9 Rohan Maitzen 08.04.19 at 6:05 pm: This ruling against their use in tenure and promotion decisions is a step in the right direction:

https://www.universityaffairs.ca/news/news-article/arbitration-decision-on-student-evaluations-of-teaching-applauded-by-faculty/
10 Stentor 08.04.19 at 8:35 pm: Cynical answer: The ability to collect quantifiable data pertaining to student learning makes them indispensable to a bureaucracy that can’t function without such data, and thus makes their use organizationally mandatory and impervious to evidence about said data’s validity. The only way to dethrone student evals is to come up with an alternative way to assess student learning that can be as easily implemented and collected.

Optimistic (?) answer: Student evals are *votes*, not *measurements*. That is, the idea that evals are (poorly) measuring objective facts about student learning is a misconception of their role. Instead, evals function to give students a vote in personnel decisions, which greatly affect their lives but are officially made by colleagues and administrators. Students need not cast their votes based on the criteria we educators think they should be evaluating faculty on. Evidence of bias in eval results is evidence of bias in student voting patterns, which may be morally culpable, but isn’t a form of factual incorrectness.
11 Harry 08.04.19 at 8:59 pm: “They are in fact a major driver of grade inflation”

Are they? If so, you’d expect increases in average grades to be more pronounced in teaching-focused institutions where they have more impact on decisions about hiring/tenure/etc than in research-focused institutions where they have close-to-none. The reverse is the case.
12 Harry 08.04.19 at 9:06 pm: Notice that the objection that they are biased against women and racial minorities is very different from the objection that they bear no information. If we can measure the extent of the bias, then we can control for it when interpreting the evals. If they provide no information, then we should not use them at all.

Do they really provide no information? I’ve seen no study (and I’ve read a lot of them) that contradicts my conjecture that low scores are a good warning sign that something is going wrong with someone’s teaching. And I’ve seen no studies at all that consider the qualitative information evals provide. I have gone through 6 years worth of written comments for several different faculty members, and, honestly, I don’t believe they are providing no information. At minimum, in one case, I learned that the teacher in question either didn’t read his own evals or really had no interest in improving as a teacher.
13 HR 08.04.19 at 11:26 pm: Dean perspective here: the qualitative section of student evaluations are full of information (from the student perspective) and over time they give a fairly consistent (if sometimes biased) picture of how students see a faculty member. Certain terms and phrases (“passionate” “disorganized” “sticks to the syllabus” “changes dates without telling us” “always rushed” “always stays after class”) are present year after year. The problem is what to do with this information. Many chairs do nothing, particularly with long-term lecturers, who don’t have a formal evaluation process.
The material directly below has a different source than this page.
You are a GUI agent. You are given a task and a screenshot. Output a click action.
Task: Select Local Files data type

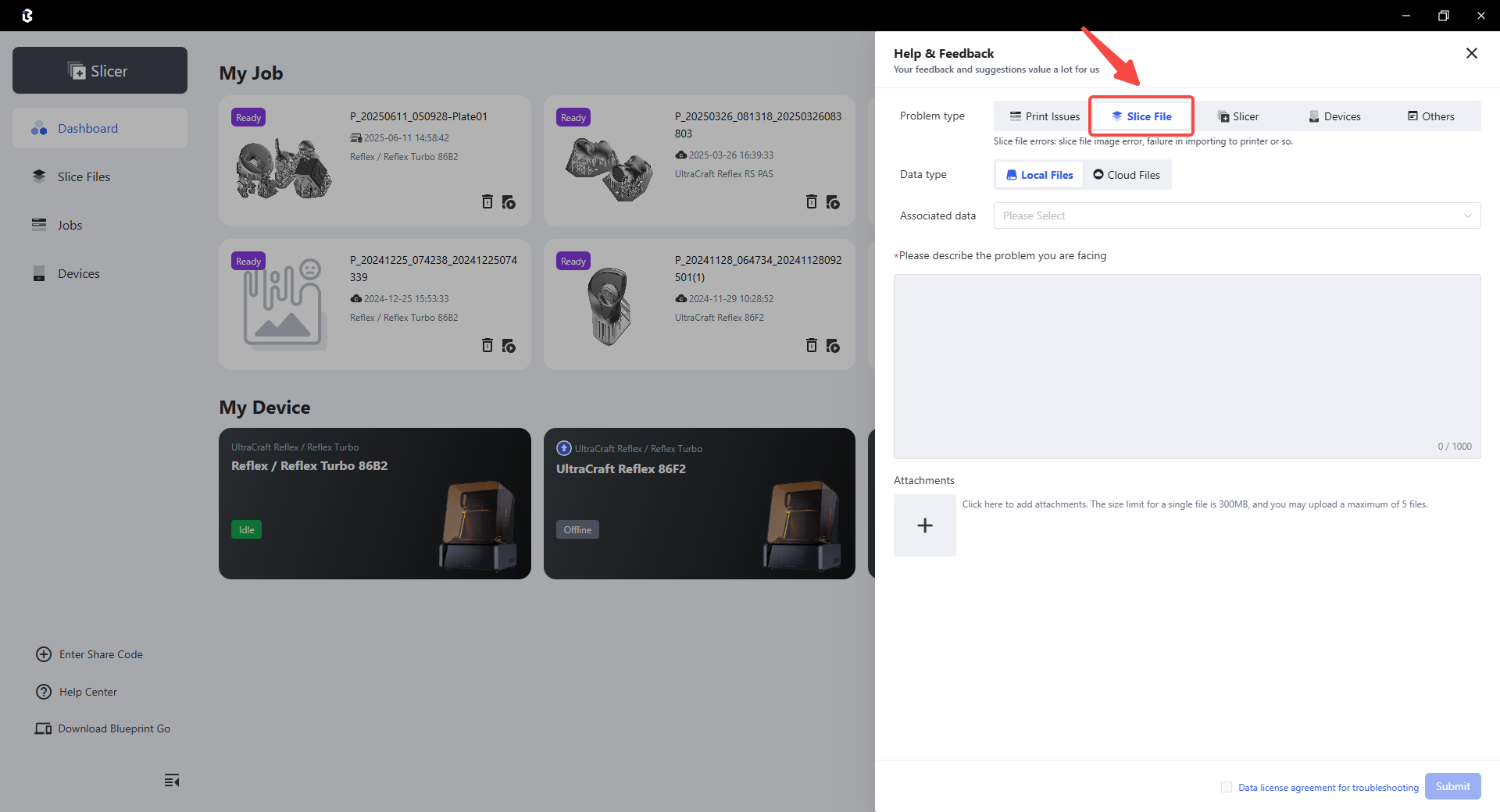[x=1039, y=175]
Perhaps this discussion is wholly about numbers, in which case I agree. I don’t look at the numbers. But student comments over time are worth reading and worth listening to.
14 Collin Street 08.04.19 at 11:54 pm: If we can measure the extent of the bias, then we can control for it when interpreting the evals.

If we could measure the extent of the bias, then that would mean that we had a less-biased measure of [whatever it is that student evaluations evaluate] and we could — should — use that measure instead and skip the evaluations entirely. Systemic distortion can only be corrected for if it is known to be uniform, which basically is never the case for anything sociological.
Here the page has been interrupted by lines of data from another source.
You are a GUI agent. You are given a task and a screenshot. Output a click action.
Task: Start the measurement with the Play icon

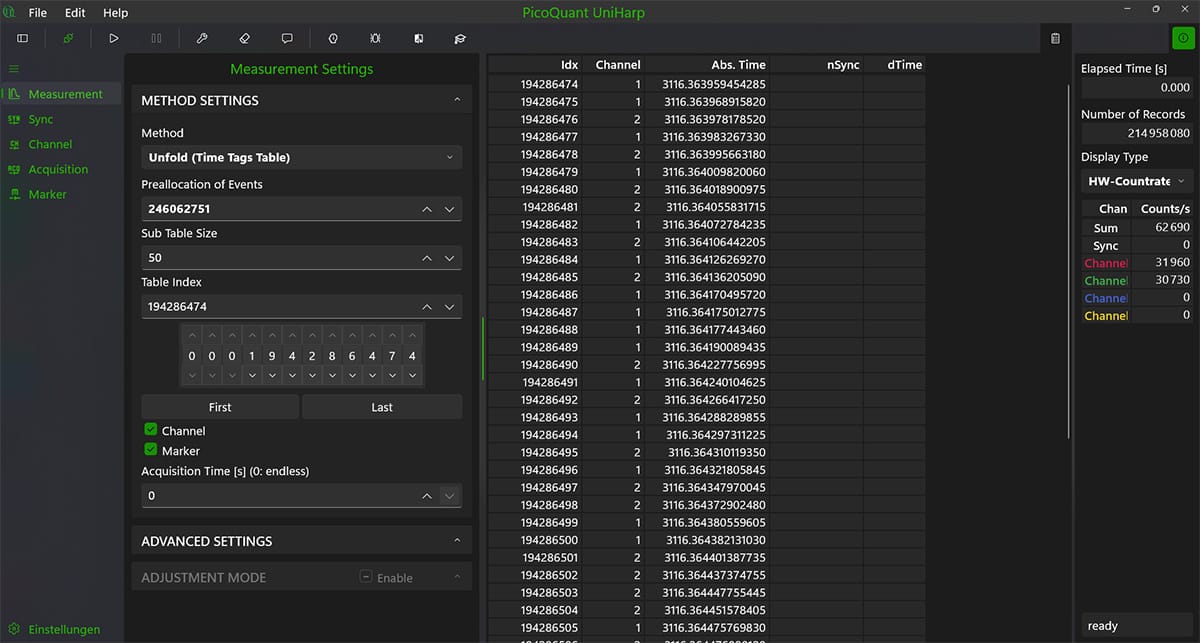coord(114,38)
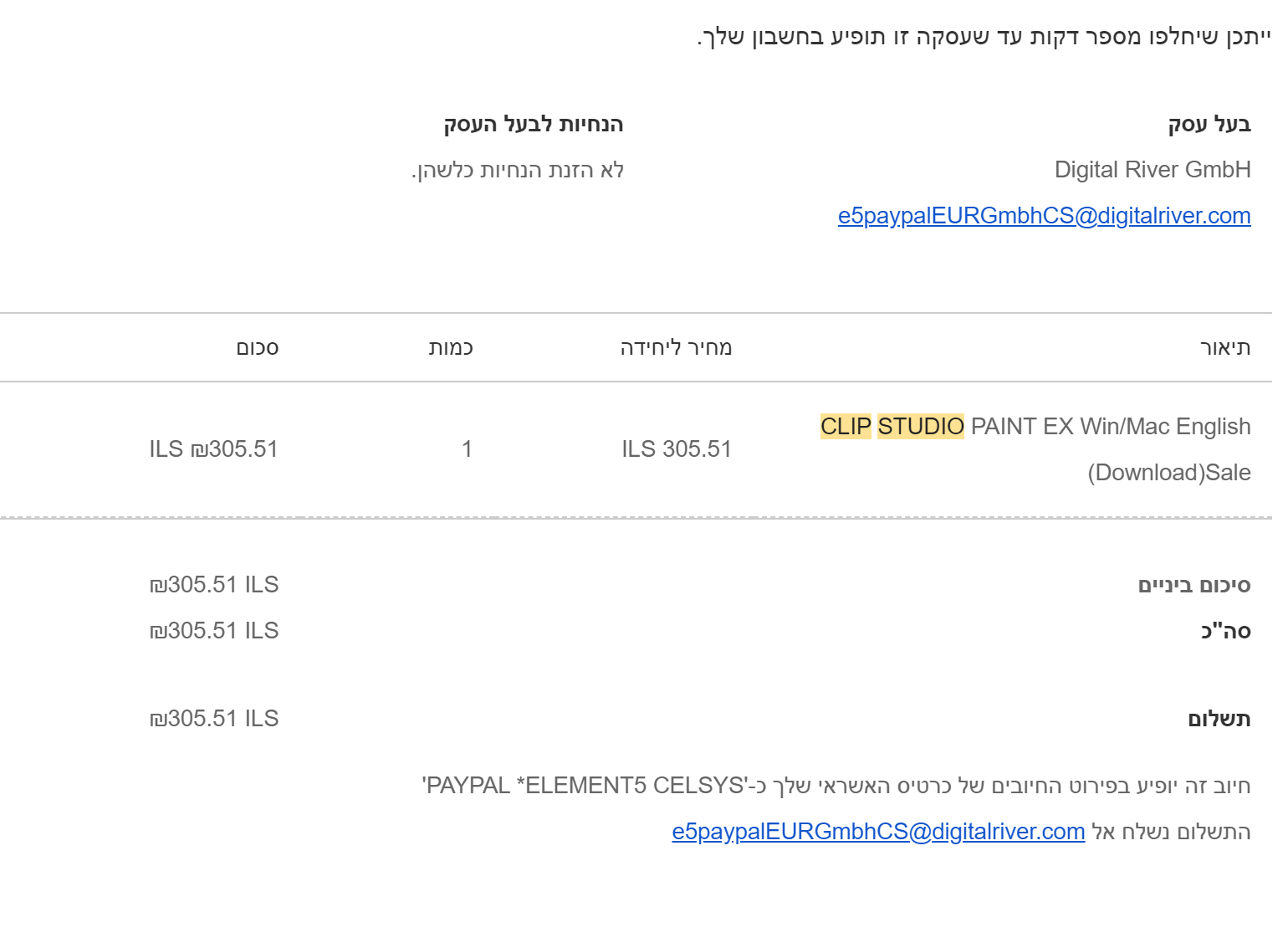The image size is (1288, 943).
Task: Click the unit price 'ILS 305.51'
Action: coord(676,449)
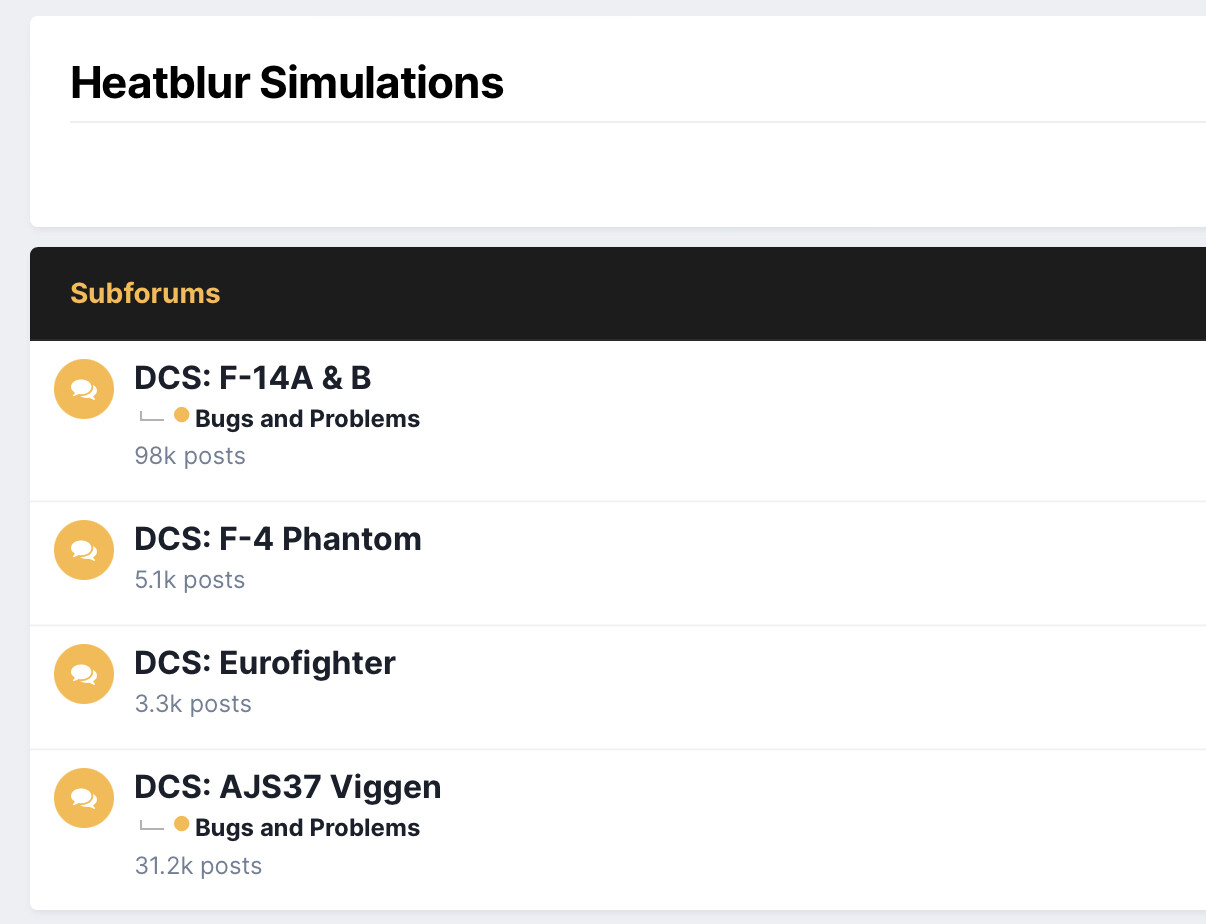
Task: Click the 98k posts count
Action: click(190, 456)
At the end of the day, science isn’t the only way of knowing. If you’ve got enough data it’s the best option, but if you don’t then it’s outperformed by narrative methods. And, well, humanities academics are kind of defined by their working in fields that are data-short to the point that science methods don’t work 100% or sometimes at all.
15 hix 08.05.19 at 12:01 am: My baseline expectation is that all evaluations are biased/unfair and will get more so the higher the stakes are. So lowering the stakes is always a good start. I do have some specific complaints about course evaluations from a students point of view. The Prof friendly one is that i indead hold our (student) ability to evaluate a course correctly in particular low regard.

Unfortunatly sometimes courses have obvious structural problems that most students are able to see: But then what to do about it? Those are best addressed in a written comment, not just on the quantative scale part. But in a smaller course a written comment is not really anonymous. Even if it is anonymous, that comment affects the general mood during gradeing, which always comes after the course evaluation.

There definitly is a tactical understanding among students to not rock the boat in evaluation forms – do the quantatitive part with a strong positive bias and avoid meaningfull written comments alltogether. That frankly seems the right decission. Not just in the hope to get better grades but also for teachig quality since there is always a risk of a problem case doubling down on a bad thing based on feedback while the chanes for improvement tend to be limited when one knows the Prof makes the same mistakes for at least 10 years.

So why evaluate every damn course every term? Maybe evaluate just the more important ones every two terms? The Profs interested in feedback will get enough informations from that and everyone has a lot less work.

Now to the real serious problem: The course evaluations are not necessarily just for internal consumption. They might also play a role in the certification process or public perception of a degree program/university – we definitly got suggested as much. So in particular adressing serious problems would just be self punishing. At worst one ends with a non certified degree. Again that problem with the high stakes.
16 J-D 08.05.19 at 12:06 am: harry b

… It would be quite easy for the professional associations to get rid of them: develop measures of learning and propose that they be used alongside observational evaluations (and have serious training for the evaluators in the use of observational protocols, etc). …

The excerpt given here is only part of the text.